Non credo di essere andato fuori tema, ma volevo provare a spiegarvi che credo andrebbe usato un po' dello stesso buon senso, cercando di capire quali sono i problemi veri che hanno queste persone che sono arrivate fin qui e quali sono i problemi dei loro coetanei che qui sono nati, indipendentemente dalla religione delle loro famiglie. Credo che la difficoltà di trovare un lavoro o il fatto di essere sistematicamente sottopagati quando se ne trova uno - condizione che unisce i giovani di tutti i colori, a parte i figli dei ricchi - sia un problema per questi ragazzi - e ancora di più per queste ragazze - molto più che la religione, eppure la mancanza di lavoro o lo sfuttamento dei giovani lavoratori non sono vissuti come un allarme sociale, così come la costruzione di una moschea.
Per nessuno di noi è stato semplice crescere, spesso questo ha comportato un conflitto con i nostri genitori. In alcuni casi i conflitti hanno avuto esiti violenti. Questo secondo me, dal momento che avviene ancora adesso, ha un peso maggiore che la religione. Certo la religione contribuisce a creare questo conflitto. Lo percepisci quando vedi per strada camminare insieme madre e figlia, una con il velo e una senza; quella decisione è stata certamente un'occasione di conflitto in quella famiglia, e non sappiamo quali discussioni ci siano state dietro. Ma non è stato semplice neppure per mia madre affrancarsi dal controllo patriarcale di mio nonno, che non era meno rigido solo perché era socialista, ma in un periodo in cui questa parola si declinava al maschile. Pensate quanto sia sempre più difficile per una giovane donna trovare un proprio ruolo in questa società così spietatamente maschilista, e pensate quanto sia più complicato per quella giovane donna, che già deve lottare contro una società che le è ostile, trovare una stessa ostilità - seppur di segno diverso - nella propria casa. O quanto sia difficile per un ragazzo di una famiglia rigidamente tradizionale scoprirsi omosessuale, bastonato - magari non solo metaforicamente - sia dal padre sia dai razzisti del paese in cui vive, che ovviamente sono anche omofobi.
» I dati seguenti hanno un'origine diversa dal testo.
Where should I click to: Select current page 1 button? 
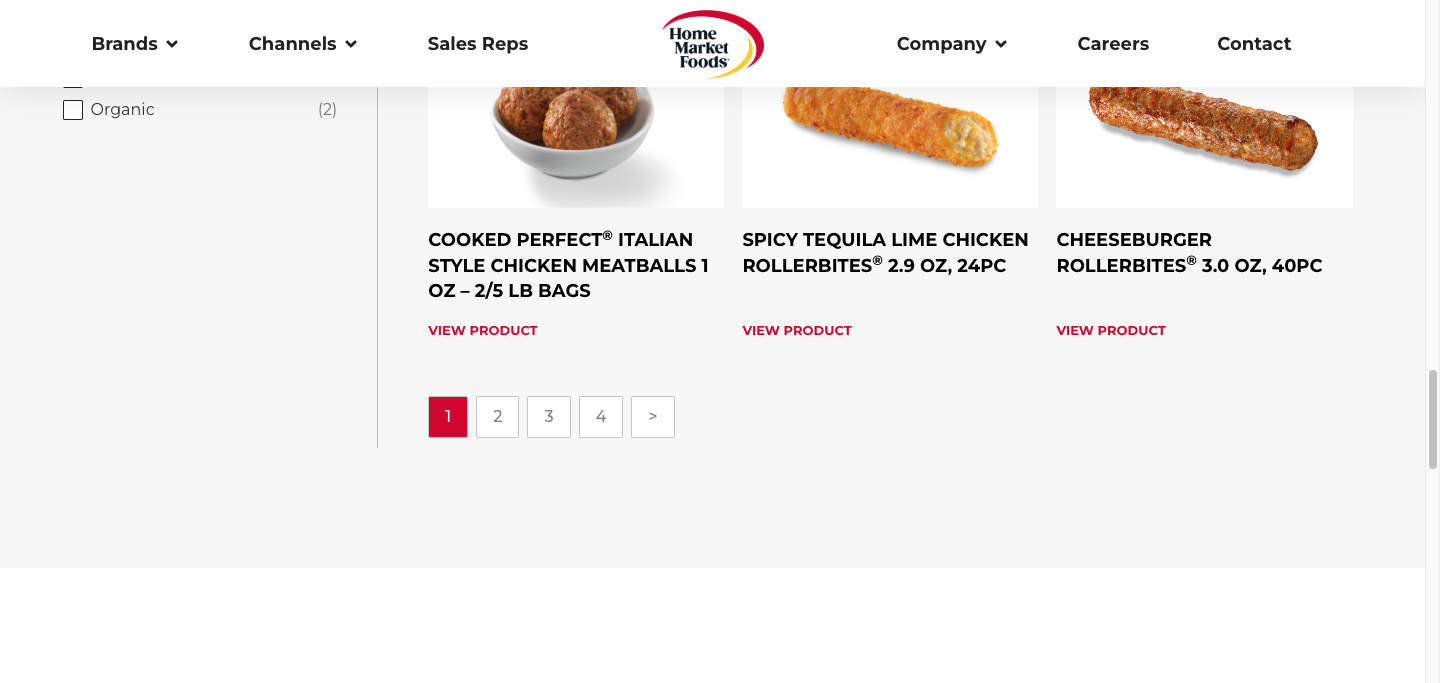448,417
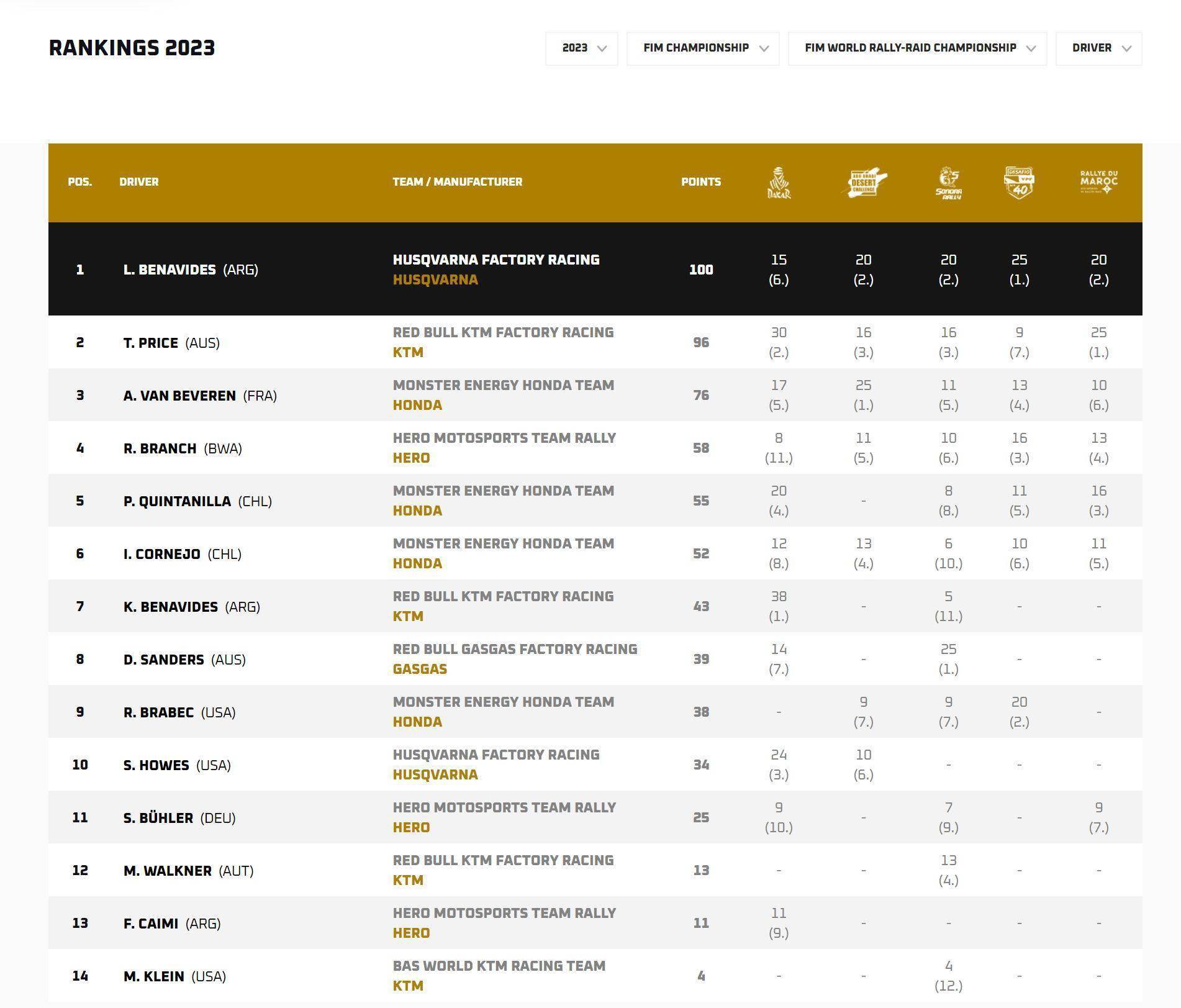Viewport: 1181px width, 1008px height.
Task: Open A. Van Beveren's driver entry
Action: (x=179, y=396)
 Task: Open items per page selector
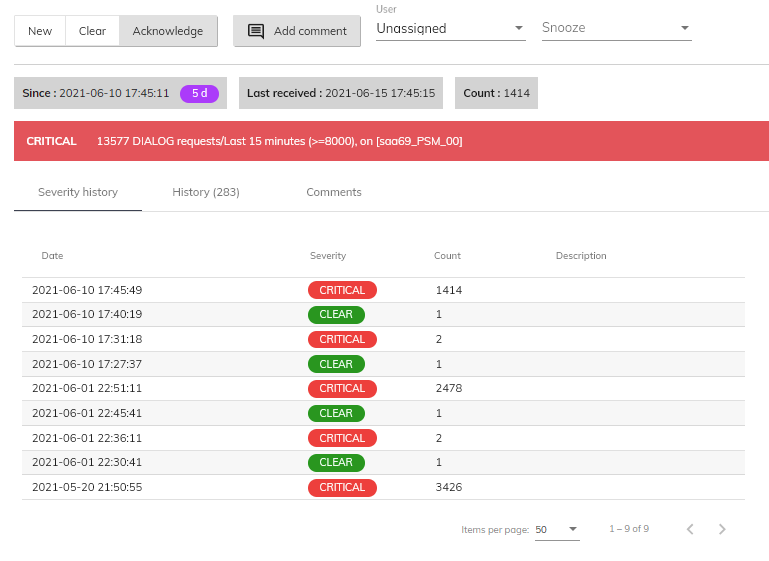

Stiamo tutti vivendo un passaggio complicato, anche perché siamo vittime di uno sfruttamento economico che ricorda quello della seconda metà dell'Ottocento: le nostre metropoli dovrebbero trovare un nuovo Dickens che ne racconti la povertà e lo sfruttamento. Andare a uno scontro tra noi e loro non ci servirà, anzi peggiorerà solo le cose, perché alla fine di questa terza guerra mondiale che qualcuno dice che stiamo già combattendo, gli unici che ne usciranno più forti saranno i ricchi, i padroni, quelli che adesso sono già forti perché sfruttano la nostra paura e la loro disperazione. Noi e loro - ma siamo sempre noi, solo con una diversa pigmentazione e storie diverse che ci hanno raccontato da bambini - saremo definitivamente sconfitti. Riconoscere che siamo dalla stessa parte sarà un passaggio difficile, ma è l'unico che ci può salvare.